Stored records:
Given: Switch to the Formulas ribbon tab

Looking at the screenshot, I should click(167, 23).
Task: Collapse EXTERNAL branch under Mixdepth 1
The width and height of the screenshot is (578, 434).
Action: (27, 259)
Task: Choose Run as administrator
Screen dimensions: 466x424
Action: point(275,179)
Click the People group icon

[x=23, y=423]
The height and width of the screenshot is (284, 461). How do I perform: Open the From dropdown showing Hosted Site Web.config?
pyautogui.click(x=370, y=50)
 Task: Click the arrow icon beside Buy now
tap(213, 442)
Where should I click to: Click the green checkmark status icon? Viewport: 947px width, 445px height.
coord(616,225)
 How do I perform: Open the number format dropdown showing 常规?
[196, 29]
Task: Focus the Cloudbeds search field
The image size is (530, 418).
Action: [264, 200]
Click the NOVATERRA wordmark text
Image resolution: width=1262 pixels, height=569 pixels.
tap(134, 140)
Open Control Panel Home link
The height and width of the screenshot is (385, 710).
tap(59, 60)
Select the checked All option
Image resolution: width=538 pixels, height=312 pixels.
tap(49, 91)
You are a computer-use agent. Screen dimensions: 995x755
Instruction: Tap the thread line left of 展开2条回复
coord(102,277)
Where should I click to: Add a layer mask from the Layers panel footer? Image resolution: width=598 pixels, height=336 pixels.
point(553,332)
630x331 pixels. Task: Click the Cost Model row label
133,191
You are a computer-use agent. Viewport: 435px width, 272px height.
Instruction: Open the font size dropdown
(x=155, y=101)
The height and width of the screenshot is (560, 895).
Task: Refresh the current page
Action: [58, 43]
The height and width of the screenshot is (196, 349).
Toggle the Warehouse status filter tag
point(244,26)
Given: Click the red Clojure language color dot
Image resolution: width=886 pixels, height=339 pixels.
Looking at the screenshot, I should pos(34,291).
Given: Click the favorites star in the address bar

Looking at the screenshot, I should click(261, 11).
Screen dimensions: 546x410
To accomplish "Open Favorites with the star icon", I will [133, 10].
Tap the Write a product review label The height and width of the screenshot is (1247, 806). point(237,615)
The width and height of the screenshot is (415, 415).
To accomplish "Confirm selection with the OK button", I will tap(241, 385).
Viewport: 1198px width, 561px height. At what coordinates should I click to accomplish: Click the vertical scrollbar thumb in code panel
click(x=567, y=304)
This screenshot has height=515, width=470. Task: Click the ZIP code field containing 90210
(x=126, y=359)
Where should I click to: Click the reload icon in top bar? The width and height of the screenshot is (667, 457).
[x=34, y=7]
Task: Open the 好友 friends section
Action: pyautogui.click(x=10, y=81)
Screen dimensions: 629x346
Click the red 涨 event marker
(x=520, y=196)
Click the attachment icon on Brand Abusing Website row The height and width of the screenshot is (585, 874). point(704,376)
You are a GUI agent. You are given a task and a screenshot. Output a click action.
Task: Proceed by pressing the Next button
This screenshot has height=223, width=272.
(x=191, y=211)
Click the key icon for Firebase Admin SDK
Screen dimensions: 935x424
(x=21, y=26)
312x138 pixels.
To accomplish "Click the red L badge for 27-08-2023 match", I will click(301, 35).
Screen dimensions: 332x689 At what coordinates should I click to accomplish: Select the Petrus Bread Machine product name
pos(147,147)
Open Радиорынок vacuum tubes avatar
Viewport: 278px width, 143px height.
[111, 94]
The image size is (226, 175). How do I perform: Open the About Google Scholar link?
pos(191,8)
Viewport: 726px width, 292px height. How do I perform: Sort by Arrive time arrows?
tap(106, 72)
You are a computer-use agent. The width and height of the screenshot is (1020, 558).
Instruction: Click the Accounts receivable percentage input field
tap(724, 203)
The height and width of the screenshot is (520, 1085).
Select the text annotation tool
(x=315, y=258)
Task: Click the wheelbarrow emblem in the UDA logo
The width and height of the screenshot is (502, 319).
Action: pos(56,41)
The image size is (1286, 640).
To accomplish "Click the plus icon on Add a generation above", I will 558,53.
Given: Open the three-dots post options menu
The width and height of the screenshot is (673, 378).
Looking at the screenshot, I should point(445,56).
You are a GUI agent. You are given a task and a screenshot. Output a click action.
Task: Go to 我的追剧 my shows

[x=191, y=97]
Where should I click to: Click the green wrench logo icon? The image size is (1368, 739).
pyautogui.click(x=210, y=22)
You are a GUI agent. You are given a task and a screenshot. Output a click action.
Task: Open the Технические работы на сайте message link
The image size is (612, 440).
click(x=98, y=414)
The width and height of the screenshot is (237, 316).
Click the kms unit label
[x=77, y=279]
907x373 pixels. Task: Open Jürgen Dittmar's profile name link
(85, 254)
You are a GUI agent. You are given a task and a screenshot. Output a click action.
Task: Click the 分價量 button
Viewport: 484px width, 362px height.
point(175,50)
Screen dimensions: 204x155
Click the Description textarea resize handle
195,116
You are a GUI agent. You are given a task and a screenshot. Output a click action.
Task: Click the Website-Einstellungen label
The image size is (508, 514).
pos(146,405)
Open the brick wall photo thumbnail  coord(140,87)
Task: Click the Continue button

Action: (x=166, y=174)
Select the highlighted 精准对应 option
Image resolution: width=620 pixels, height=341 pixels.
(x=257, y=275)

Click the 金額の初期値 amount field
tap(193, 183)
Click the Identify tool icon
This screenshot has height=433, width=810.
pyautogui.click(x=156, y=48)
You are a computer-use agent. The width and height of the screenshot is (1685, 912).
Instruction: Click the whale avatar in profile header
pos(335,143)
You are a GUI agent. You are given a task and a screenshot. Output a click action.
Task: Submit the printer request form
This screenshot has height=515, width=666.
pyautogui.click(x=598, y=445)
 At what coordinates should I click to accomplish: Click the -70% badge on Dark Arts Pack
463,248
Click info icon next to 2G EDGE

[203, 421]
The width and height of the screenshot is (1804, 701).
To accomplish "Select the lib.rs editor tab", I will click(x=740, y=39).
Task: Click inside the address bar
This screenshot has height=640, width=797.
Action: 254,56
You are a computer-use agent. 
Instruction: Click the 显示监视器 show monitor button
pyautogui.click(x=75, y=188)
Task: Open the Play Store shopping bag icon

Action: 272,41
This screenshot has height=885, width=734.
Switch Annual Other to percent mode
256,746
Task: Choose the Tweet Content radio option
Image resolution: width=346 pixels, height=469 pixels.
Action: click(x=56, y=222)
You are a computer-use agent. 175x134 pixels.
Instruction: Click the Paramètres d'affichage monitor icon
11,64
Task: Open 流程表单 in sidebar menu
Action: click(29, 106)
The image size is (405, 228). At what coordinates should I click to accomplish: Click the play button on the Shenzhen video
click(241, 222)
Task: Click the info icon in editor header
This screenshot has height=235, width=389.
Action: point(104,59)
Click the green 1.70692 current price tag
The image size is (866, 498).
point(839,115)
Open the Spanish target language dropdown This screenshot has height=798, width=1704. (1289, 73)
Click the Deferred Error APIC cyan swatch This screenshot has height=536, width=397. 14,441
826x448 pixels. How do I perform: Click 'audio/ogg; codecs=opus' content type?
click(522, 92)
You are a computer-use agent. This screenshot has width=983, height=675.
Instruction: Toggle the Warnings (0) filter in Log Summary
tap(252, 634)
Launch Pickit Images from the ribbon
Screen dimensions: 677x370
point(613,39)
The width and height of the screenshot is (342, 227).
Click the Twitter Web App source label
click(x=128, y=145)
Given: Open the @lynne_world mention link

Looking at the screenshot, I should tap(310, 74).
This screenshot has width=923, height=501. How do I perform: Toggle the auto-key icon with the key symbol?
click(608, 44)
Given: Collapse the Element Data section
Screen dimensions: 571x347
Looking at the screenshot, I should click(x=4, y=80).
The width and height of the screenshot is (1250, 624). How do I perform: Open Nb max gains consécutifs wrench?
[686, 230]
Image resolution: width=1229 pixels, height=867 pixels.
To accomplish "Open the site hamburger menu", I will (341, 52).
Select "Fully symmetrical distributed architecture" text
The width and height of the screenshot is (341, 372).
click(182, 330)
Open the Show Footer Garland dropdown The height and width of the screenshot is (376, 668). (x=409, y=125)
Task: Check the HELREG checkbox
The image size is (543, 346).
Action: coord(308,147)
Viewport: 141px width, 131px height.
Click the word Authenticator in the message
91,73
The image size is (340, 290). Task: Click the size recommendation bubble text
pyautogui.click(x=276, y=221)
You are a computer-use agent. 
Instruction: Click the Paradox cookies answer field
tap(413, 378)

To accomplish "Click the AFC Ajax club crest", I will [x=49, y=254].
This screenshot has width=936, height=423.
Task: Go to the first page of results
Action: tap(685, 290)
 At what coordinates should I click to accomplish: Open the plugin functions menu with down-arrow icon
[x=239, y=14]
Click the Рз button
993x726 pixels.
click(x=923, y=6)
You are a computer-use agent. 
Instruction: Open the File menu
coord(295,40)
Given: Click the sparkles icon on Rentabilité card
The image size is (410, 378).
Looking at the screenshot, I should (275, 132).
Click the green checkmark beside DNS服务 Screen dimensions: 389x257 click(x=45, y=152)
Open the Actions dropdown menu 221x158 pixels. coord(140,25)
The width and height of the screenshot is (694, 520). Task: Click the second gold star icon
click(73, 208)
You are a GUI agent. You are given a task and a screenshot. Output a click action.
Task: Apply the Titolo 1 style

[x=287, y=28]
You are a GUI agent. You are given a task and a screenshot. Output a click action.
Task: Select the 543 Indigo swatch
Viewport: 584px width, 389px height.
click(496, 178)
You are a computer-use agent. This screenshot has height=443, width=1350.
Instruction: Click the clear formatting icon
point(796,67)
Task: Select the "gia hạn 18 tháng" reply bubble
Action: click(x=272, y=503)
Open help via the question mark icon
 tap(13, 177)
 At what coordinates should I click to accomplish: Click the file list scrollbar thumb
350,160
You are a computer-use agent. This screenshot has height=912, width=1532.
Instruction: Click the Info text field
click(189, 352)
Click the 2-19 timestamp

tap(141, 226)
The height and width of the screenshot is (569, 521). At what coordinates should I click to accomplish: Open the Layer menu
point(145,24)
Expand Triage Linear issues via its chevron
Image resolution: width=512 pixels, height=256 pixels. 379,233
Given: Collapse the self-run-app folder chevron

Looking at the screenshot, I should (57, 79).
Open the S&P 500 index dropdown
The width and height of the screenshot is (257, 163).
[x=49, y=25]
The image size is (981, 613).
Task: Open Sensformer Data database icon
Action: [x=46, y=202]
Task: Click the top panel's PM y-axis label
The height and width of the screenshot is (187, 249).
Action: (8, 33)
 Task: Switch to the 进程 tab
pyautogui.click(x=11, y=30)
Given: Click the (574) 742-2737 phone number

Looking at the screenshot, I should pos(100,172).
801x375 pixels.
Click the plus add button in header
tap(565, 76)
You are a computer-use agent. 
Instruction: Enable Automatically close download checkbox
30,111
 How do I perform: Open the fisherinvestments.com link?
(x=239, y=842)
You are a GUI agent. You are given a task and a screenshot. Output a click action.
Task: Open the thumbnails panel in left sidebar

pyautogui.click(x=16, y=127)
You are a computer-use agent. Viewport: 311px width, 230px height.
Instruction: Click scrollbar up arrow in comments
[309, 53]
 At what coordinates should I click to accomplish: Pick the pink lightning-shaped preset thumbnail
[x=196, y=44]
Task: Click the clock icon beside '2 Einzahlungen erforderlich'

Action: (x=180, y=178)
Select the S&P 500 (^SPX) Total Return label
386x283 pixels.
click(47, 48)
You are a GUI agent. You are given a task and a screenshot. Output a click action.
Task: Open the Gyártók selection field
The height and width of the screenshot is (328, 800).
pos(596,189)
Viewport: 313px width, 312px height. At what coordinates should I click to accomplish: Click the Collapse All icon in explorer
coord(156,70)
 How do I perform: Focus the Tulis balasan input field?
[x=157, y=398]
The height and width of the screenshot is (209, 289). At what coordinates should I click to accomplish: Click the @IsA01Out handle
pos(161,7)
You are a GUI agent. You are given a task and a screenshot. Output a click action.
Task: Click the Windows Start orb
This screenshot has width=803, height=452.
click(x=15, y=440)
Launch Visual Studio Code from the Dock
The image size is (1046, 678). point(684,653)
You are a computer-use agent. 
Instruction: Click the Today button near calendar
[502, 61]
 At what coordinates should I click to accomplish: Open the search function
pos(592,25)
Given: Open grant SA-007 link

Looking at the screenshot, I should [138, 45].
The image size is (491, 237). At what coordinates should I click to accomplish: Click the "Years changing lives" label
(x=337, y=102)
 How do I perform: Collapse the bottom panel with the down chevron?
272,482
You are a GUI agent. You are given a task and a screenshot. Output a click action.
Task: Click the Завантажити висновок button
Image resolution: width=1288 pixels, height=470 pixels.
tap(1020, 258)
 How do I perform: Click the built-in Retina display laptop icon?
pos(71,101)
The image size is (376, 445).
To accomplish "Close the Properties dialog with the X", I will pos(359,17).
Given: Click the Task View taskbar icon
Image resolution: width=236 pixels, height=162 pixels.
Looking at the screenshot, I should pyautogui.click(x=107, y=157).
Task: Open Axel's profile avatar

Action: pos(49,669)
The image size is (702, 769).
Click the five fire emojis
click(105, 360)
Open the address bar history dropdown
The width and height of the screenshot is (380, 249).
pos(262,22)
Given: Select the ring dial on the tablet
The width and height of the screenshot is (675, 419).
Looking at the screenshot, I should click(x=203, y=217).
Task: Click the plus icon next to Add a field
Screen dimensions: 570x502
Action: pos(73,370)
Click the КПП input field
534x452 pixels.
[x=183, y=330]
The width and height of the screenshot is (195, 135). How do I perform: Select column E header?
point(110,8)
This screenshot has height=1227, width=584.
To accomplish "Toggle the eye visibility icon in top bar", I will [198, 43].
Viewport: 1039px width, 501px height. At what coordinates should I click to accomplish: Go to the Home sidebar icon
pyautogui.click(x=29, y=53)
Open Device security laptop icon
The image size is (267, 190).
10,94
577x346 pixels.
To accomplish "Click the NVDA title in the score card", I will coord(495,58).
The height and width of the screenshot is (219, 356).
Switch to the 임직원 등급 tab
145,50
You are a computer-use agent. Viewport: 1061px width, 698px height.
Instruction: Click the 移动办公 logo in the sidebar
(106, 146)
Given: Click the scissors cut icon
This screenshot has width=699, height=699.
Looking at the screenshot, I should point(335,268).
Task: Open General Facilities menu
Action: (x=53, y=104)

Exercise directions: Reply with only the number of lines in the entries that hold the word "swatch".

Written response: 2